■ **Petunjuk Latihan**
Berdasarkan kutipan sumber, terangkan apa yang membuat Mahkamah menilai Pemohon telah membuktikan dirinya sebagai anggota partai politik.

■ **Kutipan Sumber**
Yahya Karomi, S.H, dalam hal ini diwakili oleh Kuasa Hukumnya yaitu Hendrayana, S.H., M.H., Herry Suherman, S.H., Wiwin Taswin, S.H., dan Sugeng Susilo, S.H., M.H.
Pasal 23 ayat (2), Pasal 23 ayat (3) UU No. 2 Tahun 2011 dan Pasal 24 UU
Nomor 2 Tahun 2008 tentang Partai Politik (selanjutnya disebut UU No. 2
Tahun 2008)
Pasal 28D ayat (1) UUD NRI Tahun 1945
Pejabat dan Pegawai di Pusat Pemantauan Pelaksanaan Undang-Undang
Badan Keahlian DPR RI.
Bahwa terhadap kedudukan hukum (legal standing) Pemohon 23 ayat (2)
dan Pasal 23 ayat (3) UU No. 2 Tahun 2011, Pasal 24 UU No. 2 Tahun
2008, Mahkamah Konstitusi memberikan pertimbangan hukum sebagai
berikut:
1) Bahwa setelah memeriksa dengan saksama uraian permohonan dan
dalil-dalil yang dikemukakan Pemohon, bukti-bukti yang diajukan berkait
dengan kedudukan hukum (legal standing) Pemohon, menurut Mahkamah
Pemohon telah membuktikan sebagai anggota partai politik, yaitu Partai
Persatuan Pembangunan yang dibuktikan melalui bukti P-6 berupa Tanda
Anggota Partai Persatuan Pembangunan, bertanggal 1 September 2012
atas nama Pemohon. Berdasarkan hal tersebut, Mahkamah dalam
beberapa putusan sebelumnya telah mempertimbangkan dan memutus
mengenai kedudukan hukum partai politik maupun anggota/pengurus
suatu partai politik yang partai politiknya memiliki anggota di DPR dan
turut serta dalam pembahasan pembentukan undang-undang sebagai
Pemohon dalam pengujian undang-undang.

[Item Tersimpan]

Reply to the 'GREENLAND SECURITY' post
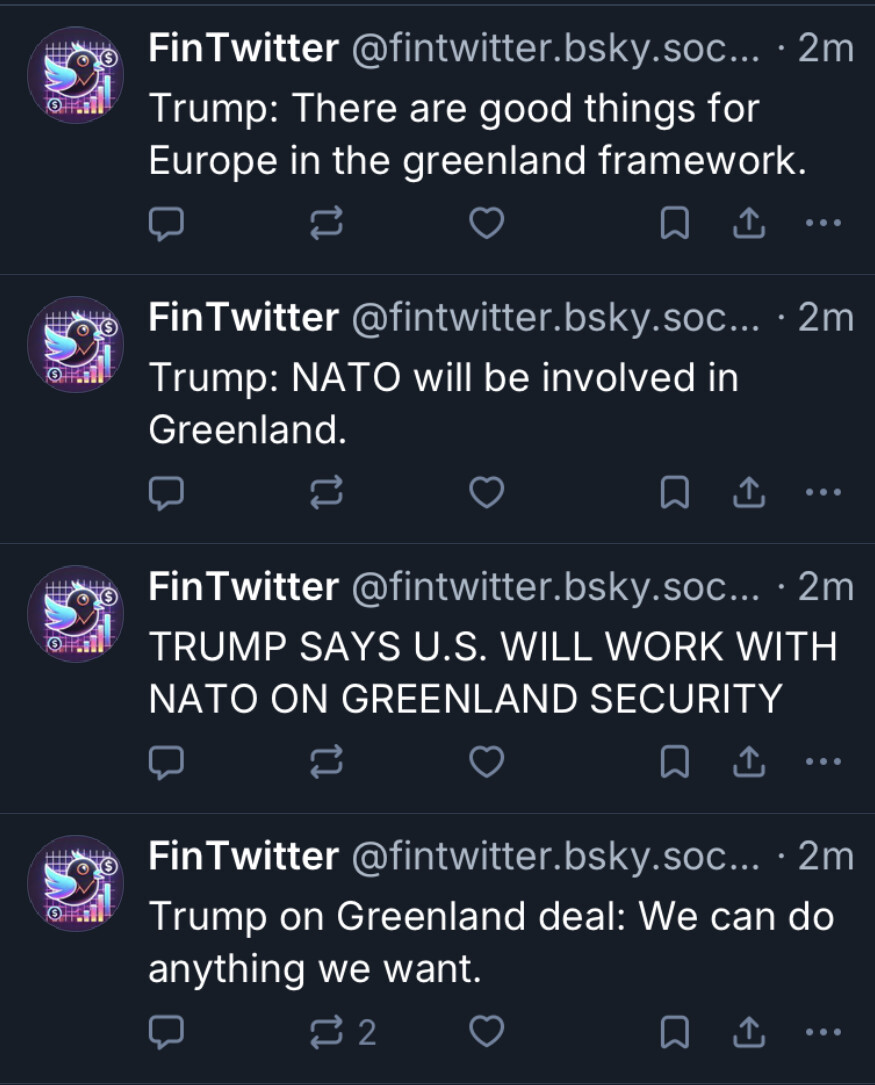Viewport: 875px width, 1085px height. (x=166, y=762)
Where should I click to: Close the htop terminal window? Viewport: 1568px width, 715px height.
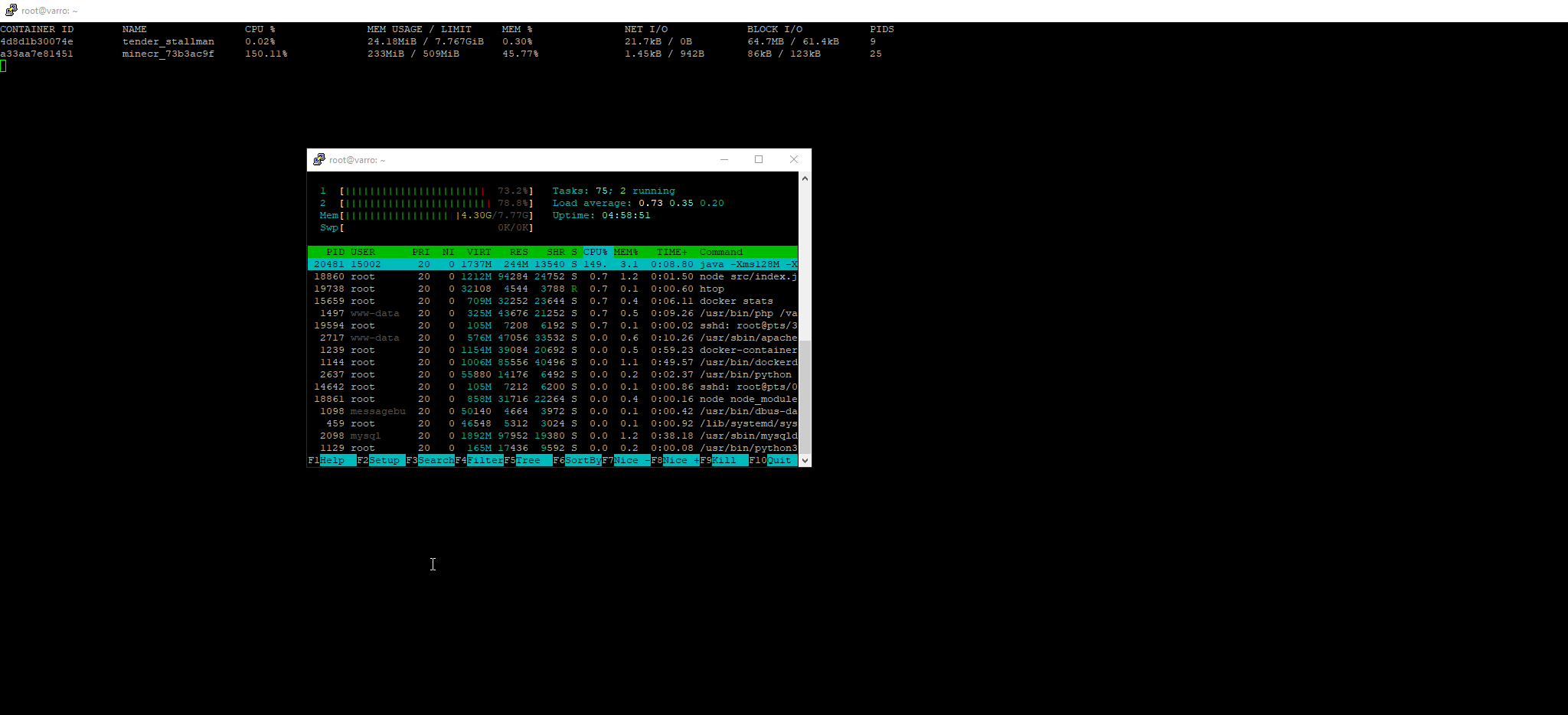pyautogui.click(x=794, y=159)
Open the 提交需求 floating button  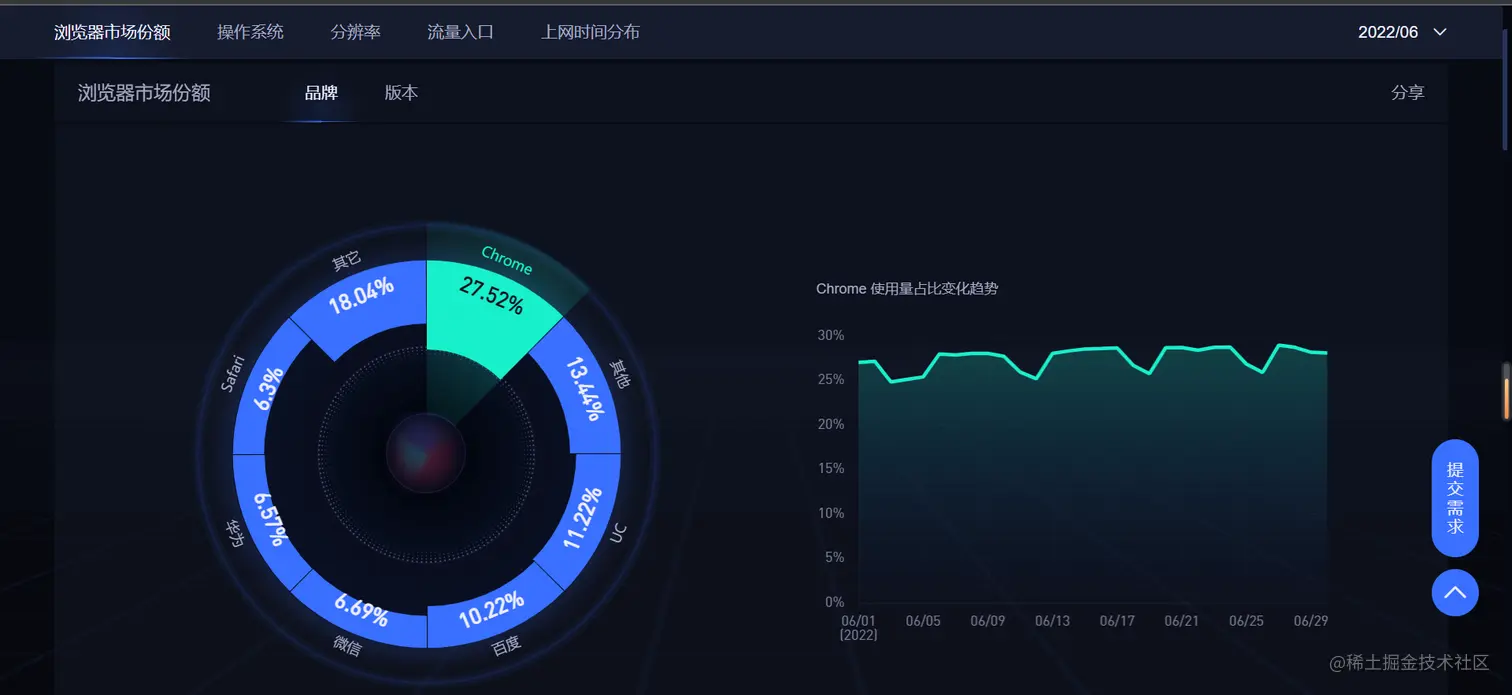(x=1455, y=498)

■ **Jawaban**
Mahkamah menilai Pemohon terbukti sebagai anggota Partai Persatuan Pembangunan berdasarkan bukti P-6. Bukti itu berupa Tanda Anggota Partai Persatuan Pembangunan atas nama Pemohon, bertanggal 1 September 2012.